Weeks ago, I married my best friend, Stephen, in what felt like a perfect day: spring sunlight, string lights, Greek food, and chocolate cake. My parents generously covered the bill, sparing me the final tally. But through months of planning, I watched the quotes roll in and the negotiations unfold, revealing an industry that capitalizes on emotion. Vendors charge a premium for being entrusted with someone's 'greatest day,' and couples seem willing to pay it, driving costs ever higher.
The traditional wedding has become a luxury purchase, one quickly pricing out the average couple. A generation ago, communities built weddings together—neighbors brought food, cousins handled flowers, church halls were free. Today, specialists replace friends and family, each billing for expertise, creating a product that has priced out its own meaning.
This unsustainable model worsened after COVID. Stimulus money and supply chain issues drove costs up by flooding the economy with easy money, giving vendors reason to raise prices and specialize further, betting on demand that wasn't sustainable. Elopement has surged as a response: in 2021, elopement inquiries to planners rose 72 percent, and 41 percent of Gen Z couples now plan to skip the aisle entirely. With median savings at $22,500, the decision is less about romance and more about budget. What was once scandalous has become a generational trend.
COVID partly explains the surge—postponed weddings created artificial demand against limited venue, caterer, and photographer supply. But costs were climbing long before. In 1990, the average wedding cost about $4,000; by 2000, it had nearly quadrupled to $15,000, driven largely by a shift from church ceremonies to dedicated venues, which now carry a $6,900 to $10,300 price tag—the biggest budget line item. Today, most U.S. couples spend between $20,000 and $40,000, more than a year of college tuition.

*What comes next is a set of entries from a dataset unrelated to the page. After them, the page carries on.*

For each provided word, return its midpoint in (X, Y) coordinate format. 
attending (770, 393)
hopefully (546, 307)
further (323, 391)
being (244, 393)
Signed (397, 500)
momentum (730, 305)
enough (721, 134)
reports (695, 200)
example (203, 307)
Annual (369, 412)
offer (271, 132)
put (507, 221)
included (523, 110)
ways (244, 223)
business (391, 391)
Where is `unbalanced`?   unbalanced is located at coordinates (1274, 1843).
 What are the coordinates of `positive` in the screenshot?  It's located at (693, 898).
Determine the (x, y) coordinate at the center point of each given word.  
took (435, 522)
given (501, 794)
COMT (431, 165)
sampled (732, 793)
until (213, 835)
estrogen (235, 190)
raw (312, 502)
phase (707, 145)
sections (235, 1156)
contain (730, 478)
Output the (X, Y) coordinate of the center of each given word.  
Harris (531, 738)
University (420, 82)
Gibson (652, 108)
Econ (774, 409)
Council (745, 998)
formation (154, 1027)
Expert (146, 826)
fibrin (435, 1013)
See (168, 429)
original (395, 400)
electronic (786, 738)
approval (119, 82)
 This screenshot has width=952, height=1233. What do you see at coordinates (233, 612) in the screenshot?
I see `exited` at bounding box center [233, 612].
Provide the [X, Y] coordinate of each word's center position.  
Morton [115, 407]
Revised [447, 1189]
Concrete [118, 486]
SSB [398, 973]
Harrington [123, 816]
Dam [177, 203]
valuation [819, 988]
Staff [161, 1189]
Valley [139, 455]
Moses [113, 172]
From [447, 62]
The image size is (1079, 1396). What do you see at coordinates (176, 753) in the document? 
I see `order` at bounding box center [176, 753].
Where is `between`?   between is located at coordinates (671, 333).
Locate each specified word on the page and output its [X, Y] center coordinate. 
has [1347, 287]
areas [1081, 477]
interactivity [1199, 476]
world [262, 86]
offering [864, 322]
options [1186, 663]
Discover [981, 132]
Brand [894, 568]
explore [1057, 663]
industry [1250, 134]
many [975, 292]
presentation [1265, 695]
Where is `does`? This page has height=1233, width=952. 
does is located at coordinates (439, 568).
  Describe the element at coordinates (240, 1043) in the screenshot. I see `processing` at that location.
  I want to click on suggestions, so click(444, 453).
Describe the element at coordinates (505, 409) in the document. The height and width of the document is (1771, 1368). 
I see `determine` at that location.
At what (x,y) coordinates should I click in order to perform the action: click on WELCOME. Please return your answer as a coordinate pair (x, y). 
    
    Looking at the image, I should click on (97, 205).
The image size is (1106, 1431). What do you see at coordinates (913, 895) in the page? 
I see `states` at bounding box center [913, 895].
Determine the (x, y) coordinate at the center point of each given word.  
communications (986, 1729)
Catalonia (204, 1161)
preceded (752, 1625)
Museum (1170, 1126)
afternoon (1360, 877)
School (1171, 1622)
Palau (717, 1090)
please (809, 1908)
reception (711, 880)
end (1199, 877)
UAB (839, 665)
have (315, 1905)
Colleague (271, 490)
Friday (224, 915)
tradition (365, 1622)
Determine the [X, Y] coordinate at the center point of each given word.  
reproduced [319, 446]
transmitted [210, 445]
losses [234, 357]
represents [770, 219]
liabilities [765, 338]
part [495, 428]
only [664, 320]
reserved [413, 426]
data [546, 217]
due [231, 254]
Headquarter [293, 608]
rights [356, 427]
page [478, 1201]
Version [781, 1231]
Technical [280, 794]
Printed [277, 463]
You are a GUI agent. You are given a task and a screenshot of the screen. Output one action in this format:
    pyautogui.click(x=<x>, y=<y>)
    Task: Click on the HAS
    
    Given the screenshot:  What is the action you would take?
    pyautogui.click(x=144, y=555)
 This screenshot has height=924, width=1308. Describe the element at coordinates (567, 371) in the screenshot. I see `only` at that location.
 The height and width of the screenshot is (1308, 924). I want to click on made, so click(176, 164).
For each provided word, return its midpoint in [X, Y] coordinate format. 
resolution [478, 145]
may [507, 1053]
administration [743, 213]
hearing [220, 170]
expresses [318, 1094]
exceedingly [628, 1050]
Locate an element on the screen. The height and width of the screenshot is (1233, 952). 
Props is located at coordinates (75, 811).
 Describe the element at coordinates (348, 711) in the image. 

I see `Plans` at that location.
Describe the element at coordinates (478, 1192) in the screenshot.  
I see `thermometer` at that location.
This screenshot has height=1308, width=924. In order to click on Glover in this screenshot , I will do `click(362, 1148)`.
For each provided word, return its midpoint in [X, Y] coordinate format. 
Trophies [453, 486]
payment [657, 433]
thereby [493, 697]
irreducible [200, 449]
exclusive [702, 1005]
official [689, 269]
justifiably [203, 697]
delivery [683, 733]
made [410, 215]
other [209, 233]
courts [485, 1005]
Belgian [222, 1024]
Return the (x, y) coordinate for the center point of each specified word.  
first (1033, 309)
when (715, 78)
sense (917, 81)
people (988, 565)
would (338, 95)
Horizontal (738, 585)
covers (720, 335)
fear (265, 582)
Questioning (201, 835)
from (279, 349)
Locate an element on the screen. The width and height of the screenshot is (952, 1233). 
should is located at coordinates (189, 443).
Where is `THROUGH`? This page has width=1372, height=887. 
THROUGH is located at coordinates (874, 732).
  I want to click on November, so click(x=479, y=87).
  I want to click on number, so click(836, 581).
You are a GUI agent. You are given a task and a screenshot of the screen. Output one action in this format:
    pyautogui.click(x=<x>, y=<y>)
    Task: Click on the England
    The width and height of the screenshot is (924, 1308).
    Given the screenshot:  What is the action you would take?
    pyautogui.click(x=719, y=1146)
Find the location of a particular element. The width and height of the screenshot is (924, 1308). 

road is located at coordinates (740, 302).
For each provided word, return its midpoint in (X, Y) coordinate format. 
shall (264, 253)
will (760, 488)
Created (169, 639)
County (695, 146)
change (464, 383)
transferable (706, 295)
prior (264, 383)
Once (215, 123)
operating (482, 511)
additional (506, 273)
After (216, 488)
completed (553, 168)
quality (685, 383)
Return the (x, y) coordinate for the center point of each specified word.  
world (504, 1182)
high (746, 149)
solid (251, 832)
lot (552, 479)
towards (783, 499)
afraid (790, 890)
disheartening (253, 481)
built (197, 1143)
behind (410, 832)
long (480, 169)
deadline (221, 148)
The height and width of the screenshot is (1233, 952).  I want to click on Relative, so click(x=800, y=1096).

This is bubble behavior, reminiscent of the 2008 housing bubble or the late-1990s dot-com boom. Inflated expectations, easy money, and the assumption that prices only go up prop up the wedding industry. Underneath the economics lies a cultural warning: society has stopped valuing marriage and started fetishizing the wedding. As marriage lost institutional weight, the wedding was asked to carry more. Social media fuels this, serving brides-to-be endless trends and must-have moments, raising the bar for what a wedding should be. Couples are not just paying for a wedding—they're buying the version of themselves they want the world to see. When that pressure meets a $40,000 price tag, debt becomes the path of least resistance.
Credit isn't inherently the problem—people finance cars, homes, and education. But those are assets that hold value and build equity. A wedding is a single day. With more than two-thirds of couples in 2025 using personal loans or credit cards to pay for weddings, the numbers look uncomfortably familiar: debt taken on to meet an artificially inflated standard, propped up by an industry that profits from insecurity. This isn't just a personal finance problem; it's systematic. History doesn't repeat itself, but it rhymes.
What happens when the model breaks? The instinct is to assume cheaper weddings, but that's unlikely. The industry's reliance on debt and emotional spending means a correction could lead to fewer, smaller weddings—or a shift toward simpler ceremonies. As a recent poll shows 95% of Americans say the nation is in an affordability crisis, the wedding industry's bubble may be the next to pop.